====== Records to use ======

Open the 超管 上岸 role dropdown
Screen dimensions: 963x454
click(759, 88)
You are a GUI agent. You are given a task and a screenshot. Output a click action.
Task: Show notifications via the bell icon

======

* About this task *
Each record above needs to be transcribed word for word.

* Answer area *
Open the 超管 上岸 role dropdown
Screen dimensions: 963x454
click(759, 88)
You are a GUI agent. You are given a task and a screenshot. Output a click action.
Task: Show notifications via the bell icon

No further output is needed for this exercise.